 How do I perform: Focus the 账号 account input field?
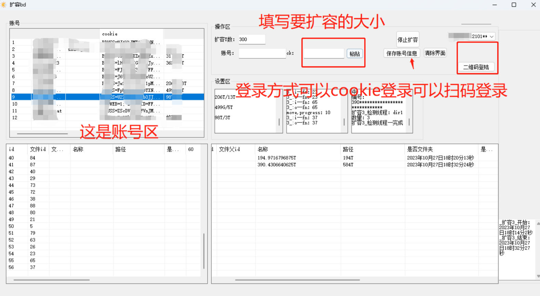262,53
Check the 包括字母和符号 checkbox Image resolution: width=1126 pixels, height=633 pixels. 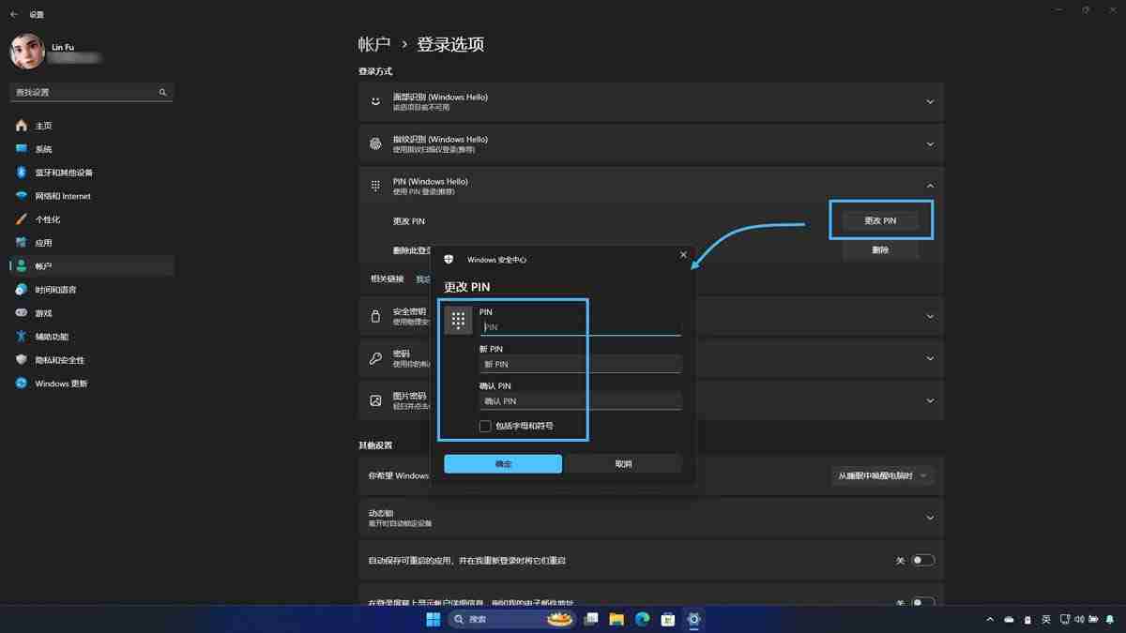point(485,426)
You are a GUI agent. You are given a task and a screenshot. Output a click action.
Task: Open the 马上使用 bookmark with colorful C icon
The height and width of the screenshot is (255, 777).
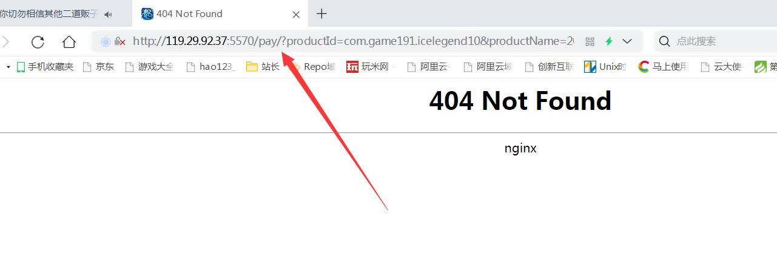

★ ★ ★

● **WHAT TO PRODUCE**
Copy the entries above exactly from the line with "You are a GUI" down to their last line, both ends included. Do not copy any pictures.

● **SOLUTION FOR THIS PROBLEM**
You are a GUI agent. You are given a task and a screenshot. Output a click action.
Task: Open the 马上使用 bookmark with colorful C icon
The height and width of the screenshot is (255, 777).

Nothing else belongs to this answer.